Given his character trait, it is not necessarily for the good of the country that Trump has vowed to shake up NATO. For the heck of it, he would like to do it. As the most powerful leader in the world, he will, because he can. And why not? But that can spell doom for global security.
No matter the assurances of President Obama and other well meaning leaders who are giving hope that the Trump presidency may turn out to be what the world needs at this material time, there is, honestly speaking, no silver lining. His appointments so far give a frightening signal that he means to implement his election pledge to the letter. One of them, Steve Bannon, chief strategist and senior counsellor, stands accused of being anti-Semitism and other forms of bigotry from his days as editor of Bretbart News, reputed to be part of the grand conspiracy against decency and morality and which helped generously in the promotion of hate speeches that resonated with the odd Americans who voted for Trump because they felt nostalgic for the days of white supremacy.
Remnic, the editor of The New Yorker has the last word on the tragedy that has befallen the greatest democracy in the world.
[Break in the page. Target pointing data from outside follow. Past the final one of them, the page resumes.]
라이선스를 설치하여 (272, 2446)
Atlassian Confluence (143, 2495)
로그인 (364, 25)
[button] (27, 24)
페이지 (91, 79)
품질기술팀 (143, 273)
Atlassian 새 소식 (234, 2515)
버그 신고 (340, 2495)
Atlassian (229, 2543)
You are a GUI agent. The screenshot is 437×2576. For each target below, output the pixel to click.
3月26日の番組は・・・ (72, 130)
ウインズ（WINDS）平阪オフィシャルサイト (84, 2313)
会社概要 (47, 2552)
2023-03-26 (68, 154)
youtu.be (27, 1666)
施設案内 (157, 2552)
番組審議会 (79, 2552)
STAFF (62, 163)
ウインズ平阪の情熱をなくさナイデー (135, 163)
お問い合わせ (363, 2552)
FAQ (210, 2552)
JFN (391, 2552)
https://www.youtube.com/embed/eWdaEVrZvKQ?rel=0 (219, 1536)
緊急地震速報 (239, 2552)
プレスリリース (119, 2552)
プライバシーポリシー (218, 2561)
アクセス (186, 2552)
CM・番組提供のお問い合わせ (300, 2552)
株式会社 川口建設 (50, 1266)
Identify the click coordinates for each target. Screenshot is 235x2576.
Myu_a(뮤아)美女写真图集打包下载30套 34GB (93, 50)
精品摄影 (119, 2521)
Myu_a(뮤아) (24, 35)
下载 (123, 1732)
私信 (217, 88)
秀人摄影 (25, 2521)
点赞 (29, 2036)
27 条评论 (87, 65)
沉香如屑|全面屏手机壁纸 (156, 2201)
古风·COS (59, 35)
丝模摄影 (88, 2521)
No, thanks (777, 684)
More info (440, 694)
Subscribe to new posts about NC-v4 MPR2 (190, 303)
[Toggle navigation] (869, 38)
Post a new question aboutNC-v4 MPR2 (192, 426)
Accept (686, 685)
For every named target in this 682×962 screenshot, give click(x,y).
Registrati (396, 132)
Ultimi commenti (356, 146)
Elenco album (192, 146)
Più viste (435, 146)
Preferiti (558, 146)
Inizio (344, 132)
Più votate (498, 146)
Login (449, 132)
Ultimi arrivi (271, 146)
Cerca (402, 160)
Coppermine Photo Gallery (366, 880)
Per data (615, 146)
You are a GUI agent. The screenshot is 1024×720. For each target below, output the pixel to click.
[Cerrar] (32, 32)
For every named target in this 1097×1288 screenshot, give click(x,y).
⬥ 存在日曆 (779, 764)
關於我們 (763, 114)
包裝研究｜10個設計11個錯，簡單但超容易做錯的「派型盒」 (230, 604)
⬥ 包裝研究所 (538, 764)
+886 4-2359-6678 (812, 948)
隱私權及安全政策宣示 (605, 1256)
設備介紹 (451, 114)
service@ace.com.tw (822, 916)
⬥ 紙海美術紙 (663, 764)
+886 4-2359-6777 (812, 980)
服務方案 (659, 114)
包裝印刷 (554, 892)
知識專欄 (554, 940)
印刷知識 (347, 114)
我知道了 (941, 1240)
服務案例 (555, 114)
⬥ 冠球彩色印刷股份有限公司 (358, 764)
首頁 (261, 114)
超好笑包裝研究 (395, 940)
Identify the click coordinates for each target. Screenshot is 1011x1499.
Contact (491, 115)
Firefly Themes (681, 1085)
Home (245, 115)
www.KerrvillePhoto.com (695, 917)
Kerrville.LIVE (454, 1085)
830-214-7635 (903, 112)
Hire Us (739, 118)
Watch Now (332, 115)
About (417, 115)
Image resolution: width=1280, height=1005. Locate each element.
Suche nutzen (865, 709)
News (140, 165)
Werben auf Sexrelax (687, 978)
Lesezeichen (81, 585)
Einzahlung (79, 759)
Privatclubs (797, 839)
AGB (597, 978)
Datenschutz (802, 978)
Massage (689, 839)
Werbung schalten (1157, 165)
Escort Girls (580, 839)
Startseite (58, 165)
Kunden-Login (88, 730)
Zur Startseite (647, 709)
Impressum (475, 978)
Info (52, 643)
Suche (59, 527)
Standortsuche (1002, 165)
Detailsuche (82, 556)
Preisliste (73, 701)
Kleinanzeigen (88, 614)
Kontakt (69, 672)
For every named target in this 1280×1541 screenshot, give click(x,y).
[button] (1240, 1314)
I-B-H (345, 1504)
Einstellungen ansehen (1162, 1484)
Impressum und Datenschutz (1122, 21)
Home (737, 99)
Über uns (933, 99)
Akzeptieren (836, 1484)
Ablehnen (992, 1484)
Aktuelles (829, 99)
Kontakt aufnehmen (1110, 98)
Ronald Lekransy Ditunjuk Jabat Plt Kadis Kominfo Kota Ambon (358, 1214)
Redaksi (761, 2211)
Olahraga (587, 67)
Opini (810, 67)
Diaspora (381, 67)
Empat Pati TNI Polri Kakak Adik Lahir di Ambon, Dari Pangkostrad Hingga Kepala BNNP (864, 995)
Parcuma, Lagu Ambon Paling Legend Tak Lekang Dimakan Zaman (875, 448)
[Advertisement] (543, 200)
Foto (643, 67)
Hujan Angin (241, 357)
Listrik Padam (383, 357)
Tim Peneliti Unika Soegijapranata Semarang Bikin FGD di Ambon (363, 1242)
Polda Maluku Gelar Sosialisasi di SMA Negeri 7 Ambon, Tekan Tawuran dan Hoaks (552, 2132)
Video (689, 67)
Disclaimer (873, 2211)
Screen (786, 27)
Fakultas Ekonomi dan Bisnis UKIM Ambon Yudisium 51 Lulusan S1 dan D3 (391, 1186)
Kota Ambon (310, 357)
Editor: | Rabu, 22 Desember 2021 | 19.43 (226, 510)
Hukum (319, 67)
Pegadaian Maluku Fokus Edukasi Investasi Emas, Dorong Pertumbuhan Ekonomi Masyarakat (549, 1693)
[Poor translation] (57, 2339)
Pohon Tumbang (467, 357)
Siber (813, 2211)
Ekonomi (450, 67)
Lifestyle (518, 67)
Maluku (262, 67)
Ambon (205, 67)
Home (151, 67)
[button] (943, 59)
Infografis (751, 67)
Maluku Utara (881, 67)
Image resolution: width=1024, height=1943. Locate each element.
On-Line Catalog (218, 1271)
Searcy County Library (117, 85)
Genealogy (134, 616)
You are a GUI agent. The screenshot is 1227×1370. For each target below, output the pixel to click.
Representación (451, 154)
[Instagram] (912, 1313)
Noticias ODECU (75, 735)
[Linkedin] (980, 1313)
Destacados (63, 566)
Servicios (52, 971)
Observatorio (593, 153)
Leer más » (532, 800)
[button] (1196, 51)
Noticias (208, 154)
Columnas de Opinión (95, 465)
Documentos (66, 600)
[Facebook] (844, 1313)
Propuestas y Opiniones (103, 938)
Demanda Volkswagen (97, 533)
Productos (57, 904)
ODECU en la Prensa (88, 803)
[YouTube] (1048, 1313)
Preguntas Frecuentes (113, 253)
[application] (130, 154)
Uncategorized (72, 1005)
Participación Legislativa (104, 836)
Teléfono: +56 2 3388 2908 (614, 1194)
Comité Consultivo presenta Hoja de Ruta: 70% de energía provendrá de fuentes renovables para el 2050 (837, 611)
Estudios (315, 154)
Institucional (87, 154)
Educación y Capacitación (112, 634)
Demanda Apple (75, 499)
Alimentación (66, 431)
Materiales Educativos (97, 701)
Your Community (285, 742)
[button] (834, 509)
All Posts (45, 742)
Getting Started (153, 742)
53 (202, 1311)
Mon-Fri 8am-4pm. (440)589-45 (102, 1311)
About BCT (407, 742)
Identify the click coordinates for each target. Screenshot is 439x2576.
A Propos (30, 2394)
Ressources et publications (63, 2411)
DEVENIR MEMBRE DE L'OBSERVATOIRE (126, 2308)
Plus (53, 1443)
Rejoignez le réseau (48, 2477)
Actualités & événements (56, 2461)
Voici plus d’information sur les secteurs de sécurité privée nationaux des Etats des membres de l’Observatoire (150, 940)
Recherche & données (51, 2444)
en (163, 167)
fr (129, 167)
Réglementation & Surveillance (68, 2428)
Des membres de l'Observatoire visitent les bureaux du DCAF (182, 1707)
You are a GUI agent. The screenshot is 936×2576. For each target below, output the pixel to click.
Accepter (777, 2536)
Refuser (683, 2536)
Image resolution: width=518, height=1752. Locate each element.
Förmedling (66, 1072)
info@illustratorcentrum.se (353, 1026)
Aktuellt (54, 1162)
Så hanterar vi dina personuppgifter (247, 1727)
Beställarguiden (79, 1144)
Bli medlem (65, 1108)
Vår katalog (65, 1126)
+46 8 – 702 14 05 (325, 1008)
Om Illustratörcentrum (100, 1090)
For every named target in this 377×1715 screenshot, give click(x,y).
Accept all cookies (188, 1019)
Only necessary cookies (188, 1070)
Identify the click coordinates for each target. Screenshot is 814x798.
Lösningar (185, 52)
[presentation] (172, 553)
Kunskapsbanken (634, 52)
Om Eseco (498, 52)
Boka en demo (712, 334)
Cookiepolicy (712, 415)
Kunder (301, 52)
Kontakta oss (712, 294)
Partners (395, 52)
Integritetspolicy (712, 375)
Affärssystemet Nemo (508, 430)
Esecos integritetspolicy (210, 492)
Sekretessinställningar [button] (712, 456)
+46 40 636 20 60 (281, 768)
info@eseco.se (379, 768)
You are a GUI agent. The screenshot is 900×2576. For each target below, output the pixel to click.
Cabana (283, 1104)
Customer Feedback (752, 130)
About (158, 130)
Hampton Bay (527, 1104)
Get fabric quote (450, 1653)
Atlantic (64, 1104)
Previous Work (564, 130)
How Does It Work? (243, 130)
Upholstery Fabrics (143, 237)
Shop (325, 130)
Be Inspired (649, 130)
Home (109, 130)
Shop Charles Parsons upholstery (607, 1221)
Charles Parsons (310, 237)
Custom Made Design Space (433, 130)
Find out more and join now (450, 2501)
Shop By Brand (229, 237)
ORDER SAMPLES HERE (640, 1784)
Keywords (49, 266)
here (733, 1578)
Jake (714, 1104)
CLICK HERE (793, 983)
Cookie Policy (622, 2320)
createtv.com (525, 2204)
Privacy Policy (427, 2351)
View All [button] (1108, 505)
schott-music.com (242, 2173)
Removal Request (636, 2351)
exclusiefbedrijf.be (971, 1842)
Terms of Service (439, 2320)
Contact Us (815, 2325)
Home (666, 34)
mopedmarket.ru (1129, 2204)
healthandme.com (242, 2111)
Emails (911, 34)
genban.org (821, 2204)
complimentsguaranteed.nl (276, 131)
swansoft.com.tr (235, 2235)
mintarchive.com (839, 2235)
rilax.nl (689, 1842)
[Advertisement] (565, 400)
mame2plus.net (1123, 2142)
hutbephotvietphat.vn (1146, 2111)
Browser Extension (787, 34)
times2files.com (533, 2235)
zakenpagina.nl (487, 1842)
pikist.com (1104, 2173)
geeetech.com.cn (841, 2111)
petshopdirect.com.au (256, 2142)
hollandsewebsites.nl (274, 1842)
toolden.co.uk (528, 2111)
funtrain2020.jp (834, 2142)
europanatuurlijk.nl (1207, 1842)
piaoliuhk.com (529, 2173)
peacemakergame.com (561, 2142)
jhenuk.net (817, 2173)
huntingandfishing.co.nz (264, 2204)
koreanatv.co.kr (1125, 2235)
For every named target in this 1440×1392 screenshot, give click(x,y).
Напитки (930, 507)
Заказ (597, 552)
He says: “There is no reason to believe that Trump and his band of associates – Chris Christie, Rudolph Giuliani, Mike Pence, and, yes Paul Ryan – are in any mood to govern as Republicans within the traditional boundaries of decency. Trump was not elected on the platform of decency, fairness, moderation, compromise and the rule of law; he was elected in the main, on a platform of resentment. Fascism is not our future – it cannot be; we cannot allow it to be so – but this is surely the way fascism can begin.”